Questions have been raised about the nature of Paddy Holohan's suspension from Sinn Féin, with one political rival accusing the party's leadership of "throwing councillors under the bus".
The party's activity in Dublin South West was last night suspended after the former MMA fighter was nominated for the position of mayor of South Dublin.
The nomination came immediately after Mr Holohan had served a five-month suspension from the party for comments made on his podcast.
A note to members in the area said activities were suspended "following some recent political actions taken by some members in the constituency which the Ard Chomhairle views with deep concern”.
“The National leadership intends to meet with the new Dublin Cuige/Political leadership post the AGM on Saturday, July 11 to assess the situation and set the terms of reference for a full review of the area."
The nomination was not cleared by party leadership and some TDs, including Eoin Ó Broin, expressed their surprise at the nomination.
However, Mr Holohan had been attending meetings of the council as a member of the party as recently as May, something party headquarters were alerted to.
Due to physical distancing measures, South Dublin County Council is operating a reduced capacity for its full monthly meetings, an arrangement which is being carried out by several councils and the Oireachtas.

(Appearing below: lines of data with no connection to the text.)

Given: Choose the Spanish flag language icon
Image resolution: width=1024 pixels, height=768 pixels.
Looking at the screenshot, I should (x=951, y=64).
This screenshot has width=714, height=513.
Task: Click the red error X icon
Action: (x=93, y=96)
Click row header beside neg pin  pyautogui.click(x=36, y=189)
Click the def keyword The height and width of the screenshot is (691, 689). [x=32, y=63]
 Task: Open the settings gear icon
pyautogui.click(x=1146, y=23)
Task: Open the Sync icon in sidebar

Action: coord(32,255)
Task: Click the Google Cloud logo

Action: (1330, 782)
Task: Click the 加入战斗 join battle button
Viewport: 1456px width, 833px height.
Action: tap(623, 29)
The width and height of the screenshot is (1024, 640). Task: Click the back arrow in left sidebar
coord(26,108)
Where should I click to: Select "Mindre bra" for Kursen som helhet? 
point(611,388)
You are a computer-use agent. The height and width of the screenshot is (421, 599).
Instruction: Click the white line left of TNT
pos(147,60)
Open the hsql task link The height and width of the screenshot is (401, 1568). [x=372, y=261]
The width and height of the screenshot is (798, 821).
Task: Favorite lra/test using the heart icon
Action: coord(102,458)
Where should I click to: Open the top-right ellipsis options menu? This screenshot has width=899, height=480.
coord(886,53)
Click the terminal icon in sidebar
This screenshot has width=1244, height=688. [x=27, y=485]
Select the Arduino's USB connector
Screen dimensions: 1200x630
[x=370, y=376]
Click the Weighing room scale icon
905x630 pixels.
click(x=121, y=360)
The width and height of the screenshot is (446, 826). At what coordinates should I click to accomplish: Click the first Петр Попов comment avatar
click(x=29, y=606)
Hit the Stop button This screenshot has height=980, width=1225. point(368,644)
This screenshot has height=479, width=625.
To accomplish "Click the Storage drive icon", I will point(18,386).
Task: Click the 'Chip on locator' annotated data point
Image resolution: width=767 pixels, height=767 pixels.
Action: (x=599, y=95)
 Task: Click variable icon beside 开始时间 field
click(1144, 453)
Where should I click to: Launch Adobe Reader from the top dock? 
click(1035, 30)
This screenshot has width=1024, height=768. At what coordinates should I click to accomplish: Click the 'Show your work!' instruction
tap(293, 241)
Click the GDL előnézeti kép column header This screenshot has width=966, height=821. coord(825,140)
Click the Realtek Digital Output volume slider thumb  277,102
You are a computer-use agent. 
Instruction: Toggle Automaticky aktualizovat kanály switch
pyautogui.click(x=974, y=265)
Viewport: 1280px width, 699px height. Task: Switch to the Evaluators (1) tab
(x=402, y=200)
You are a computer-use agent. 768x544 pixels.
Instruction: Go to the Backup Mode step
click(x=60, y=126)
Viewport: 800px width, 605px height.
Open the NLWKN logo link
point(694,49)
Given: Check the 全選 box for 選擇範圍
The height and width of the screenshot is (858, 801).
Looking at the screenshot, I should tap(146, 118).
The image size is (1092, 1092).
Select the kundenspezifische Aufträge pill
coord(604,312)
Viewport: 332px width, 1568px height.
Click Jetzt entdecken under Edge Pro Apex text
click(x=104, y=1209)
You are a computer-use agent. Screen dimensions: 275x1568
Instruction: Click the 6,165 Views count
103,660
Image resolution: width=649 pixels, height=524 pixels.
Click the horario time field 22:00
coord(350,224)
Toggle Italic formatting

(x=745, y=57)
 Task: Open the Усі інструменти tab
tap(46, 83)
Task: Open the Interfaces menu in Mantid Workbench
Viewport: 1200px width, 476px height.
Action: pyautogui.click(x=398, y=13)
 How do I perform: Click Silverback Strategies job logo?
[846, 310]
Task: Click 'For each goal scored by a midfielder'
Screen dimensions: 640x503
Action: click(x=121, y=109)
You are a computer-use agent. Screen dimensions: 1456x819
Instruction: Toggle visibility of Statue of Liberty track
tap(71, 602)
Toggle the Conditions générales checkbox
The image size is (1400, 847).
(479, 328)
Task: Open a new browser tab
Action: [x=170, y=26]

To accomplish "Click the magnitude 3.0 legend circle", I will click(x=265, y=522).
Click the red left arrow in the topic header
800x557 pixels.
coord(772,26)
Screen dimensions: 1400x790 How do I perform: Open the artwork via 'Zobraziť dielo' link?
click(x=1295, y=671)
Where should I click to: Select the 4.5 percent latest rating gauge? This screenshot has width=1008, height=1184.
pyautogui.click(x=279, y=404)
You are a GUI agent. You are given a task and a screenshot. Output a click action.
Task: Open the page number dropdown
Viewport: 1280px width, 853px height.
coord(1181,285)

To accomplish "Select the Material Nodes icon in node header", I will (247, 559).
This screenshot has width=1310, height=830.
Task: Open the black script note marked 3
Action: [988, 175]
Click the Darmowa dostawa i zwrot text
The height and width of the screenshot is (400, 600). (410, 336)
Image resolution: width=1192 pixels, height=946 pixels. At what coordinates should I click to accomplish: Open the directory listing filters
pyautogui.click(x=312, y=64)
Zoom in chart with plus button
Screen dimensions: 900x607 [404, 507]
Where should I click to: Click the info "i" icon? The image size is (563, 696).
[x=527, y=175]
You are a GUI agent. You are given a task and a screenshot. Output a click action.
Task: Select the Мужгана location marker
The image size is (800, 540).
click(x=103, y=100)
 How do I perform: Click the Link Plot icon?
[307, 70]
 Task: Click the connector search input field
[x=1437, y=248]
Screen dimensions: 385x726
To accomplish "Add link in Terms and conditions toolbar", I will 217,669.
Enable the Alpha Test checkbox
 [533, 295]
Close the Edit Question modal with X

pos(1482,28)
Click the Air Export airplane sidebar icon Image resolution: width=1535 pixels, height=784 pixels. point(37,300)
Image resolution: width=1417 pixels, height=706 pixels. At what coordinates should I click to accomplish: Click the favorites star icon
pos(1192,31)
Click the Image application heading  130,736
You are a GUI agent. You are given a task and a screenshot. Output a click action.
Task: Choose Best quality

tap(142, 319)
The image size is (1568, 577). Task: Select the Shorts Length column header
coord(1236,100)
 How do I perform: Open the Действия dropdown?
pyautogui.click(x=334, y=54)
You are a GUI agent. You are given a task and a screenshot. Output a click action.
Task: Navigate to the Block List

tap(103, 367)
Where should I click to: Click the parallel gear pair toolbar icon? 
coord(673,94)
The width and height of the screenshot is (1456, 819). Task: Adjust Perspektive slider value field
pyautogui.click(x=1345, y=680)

Under the agreement, Sinn Féin is entitled to send three councillors to meetings.
At May's meeting, Mr Holohan joined councillors Willo Carey and Lisa Kinsella Colman in the Sinn Féin seats, despite his suspension.
Sinn Féin at the time told The Irish Examiner that Mr Holohan was still suspended and a disciplinary procedure under way, but the party's leader on the council, Cathal King, told The Irish Examiner that the decision was made due to the availability of councillors, with at least one cocooning.
Mr King also said that Mr Holohan's presence ensured a geographical spread to the party's councillors, with Ms Kinsella and Mr Carey representing the Clondalkin area and Mr Holohan Tallaght.
Green Party councillor Peter Kavanagh said that he felt the suspension of activities would mean nothing unless it was enforced.
Mr Kavanagh also pointed out that Mr Holohan's nomination was voted for by councillors in the Dublin Mid West region.
"I'm glad Sinn Féin appear to be taking this seriously, but I'm worried it will amount to nothing.
"Cllr Holohan's five-month suspension didn't seem to have any effect.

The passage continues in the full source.